» **What to do**:
With pictures excluded, retype exactly every line from the one containing "This screenshot has width=1440, height=860." to the end of the records below.

» **Data excerpts**:
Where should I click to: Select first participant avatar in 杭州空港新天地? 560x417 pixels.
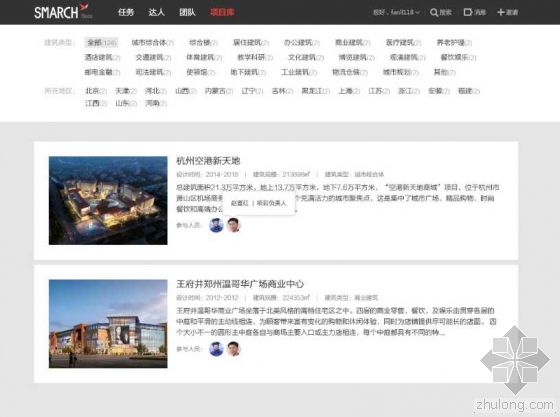tap(216, 225)
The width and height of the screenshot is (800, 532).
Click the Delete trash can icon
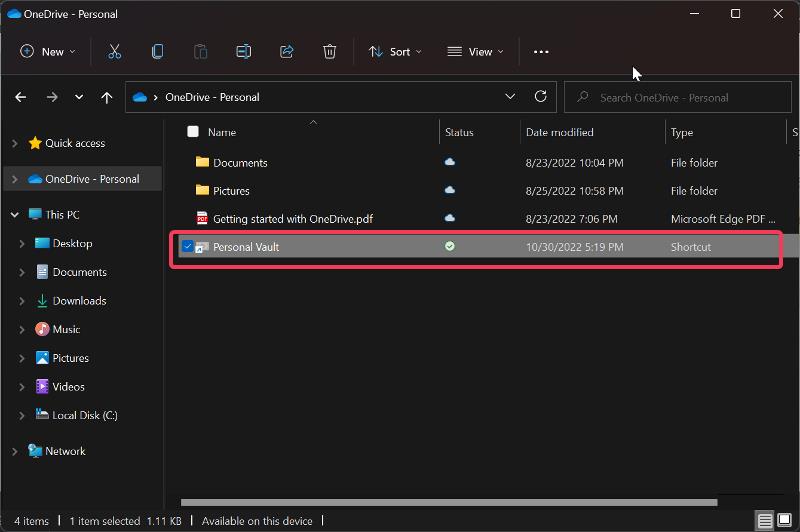coord(330,52)
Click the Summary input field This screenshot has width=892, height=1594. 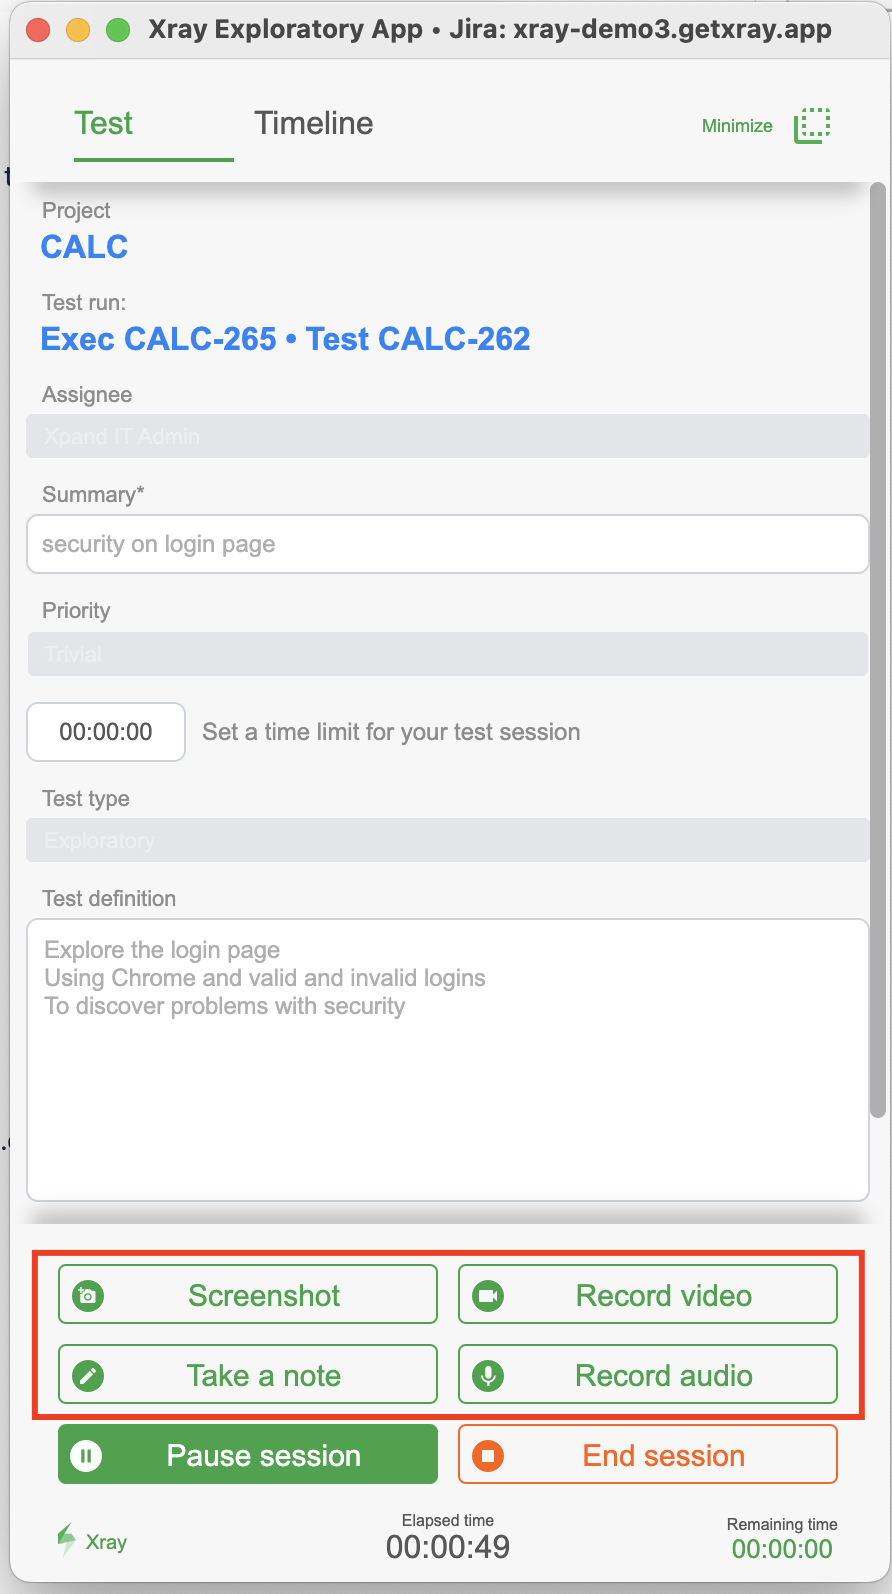click(x=447, y=544)
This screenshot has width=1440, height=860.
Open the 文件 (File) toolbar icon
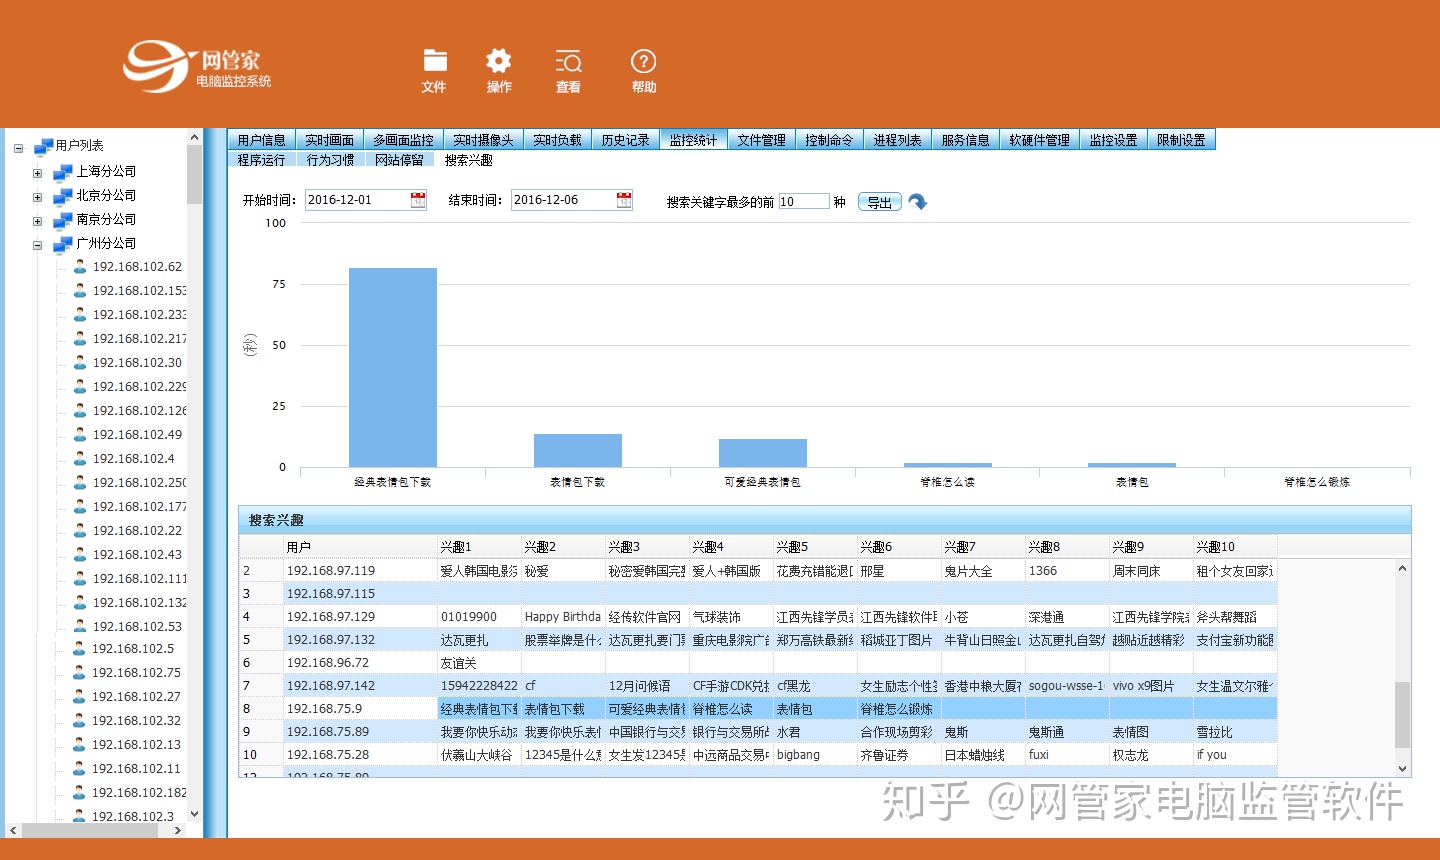434,62
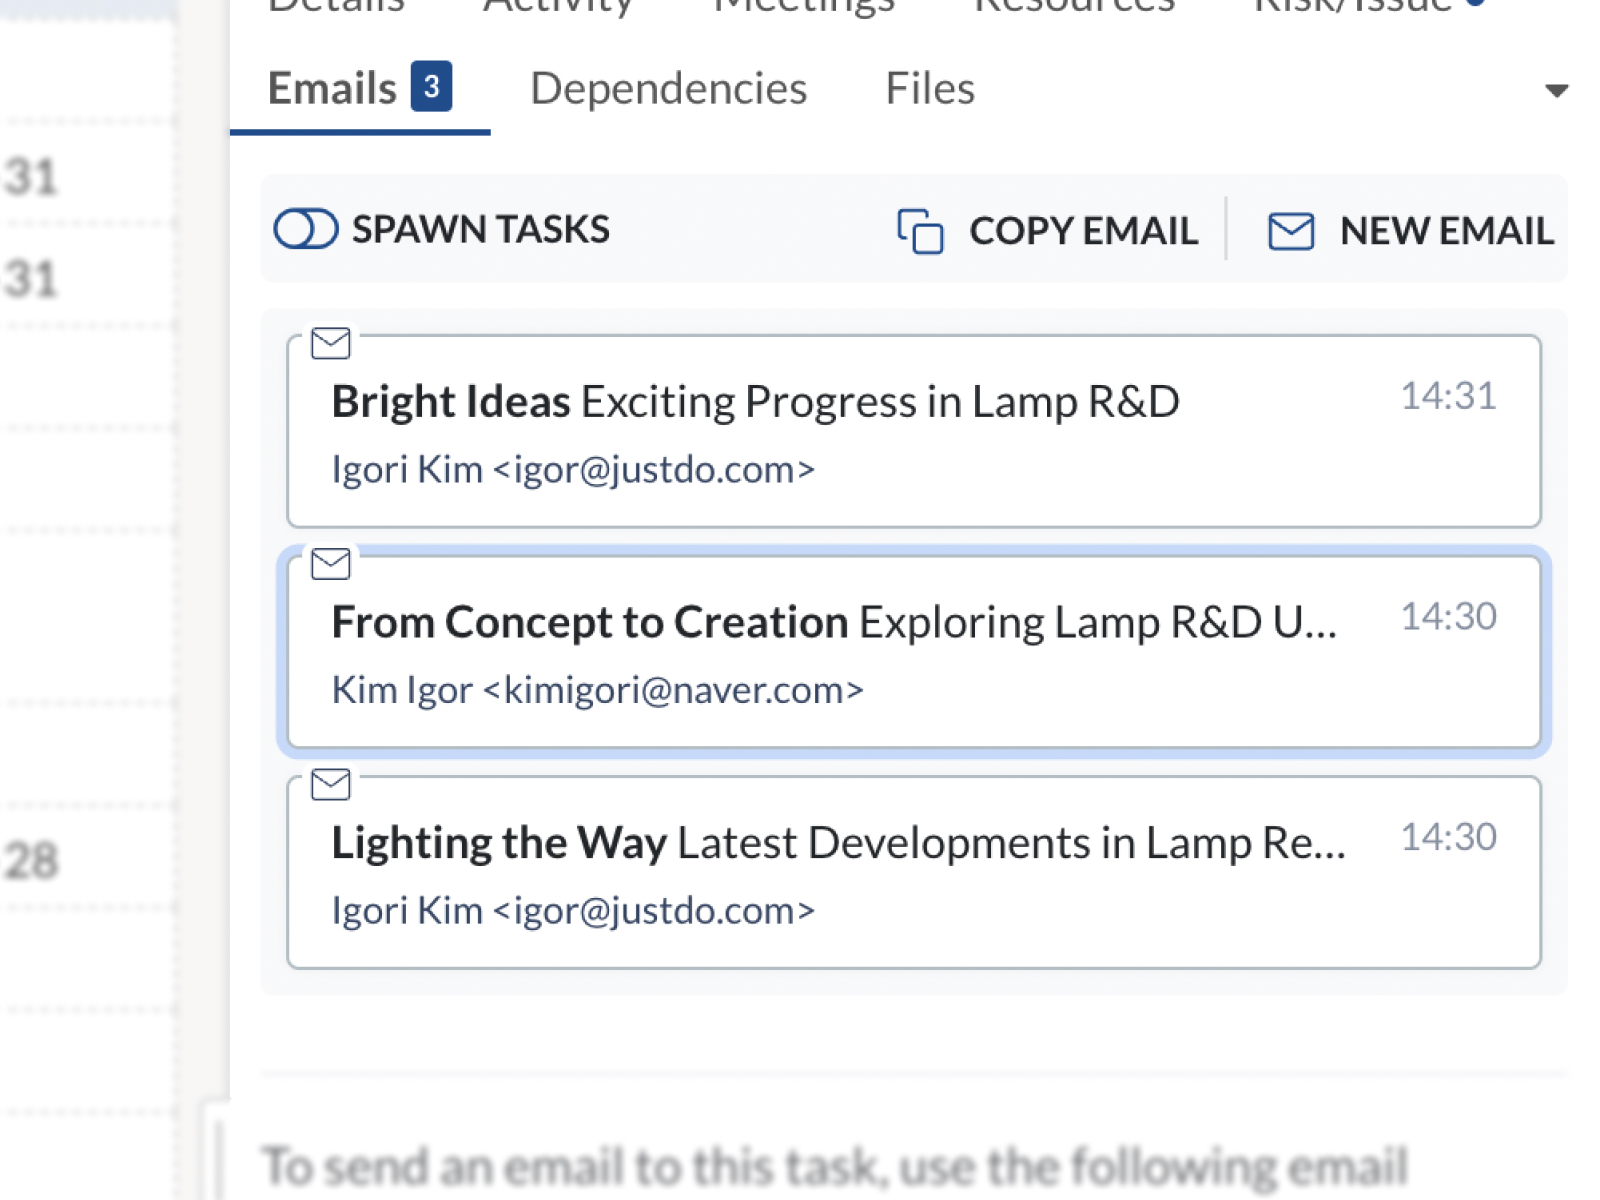Click envelope icon on Bright Ideas email
The width and height of the screenshot is (1600, 1200).
pos(331,343)
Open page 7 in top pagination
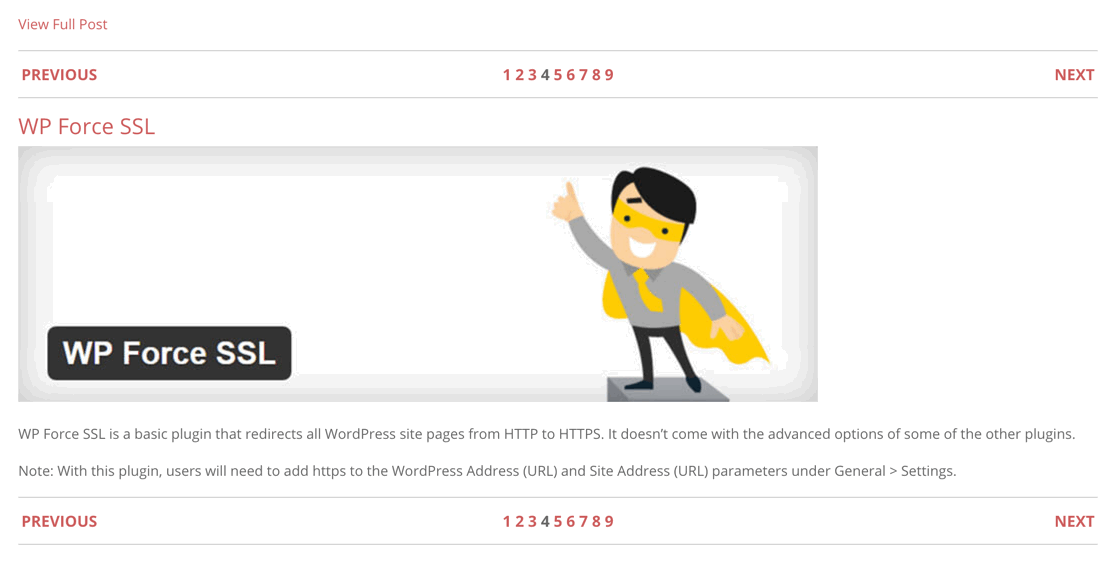Screen dimensions: 1112x562 tap(583, 75)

» **Problem solution**:
This screenshot has width=1440, height=860.
Open the 文件 (File) toolbar icon
434,62
Click envelope icon on Bright Ideas email
The width and height of the screenshot is (1600, 1200).
pos(331,343)
Open page 7 in top pagination
Screen dimensions: 1112x562 tap(583, 75)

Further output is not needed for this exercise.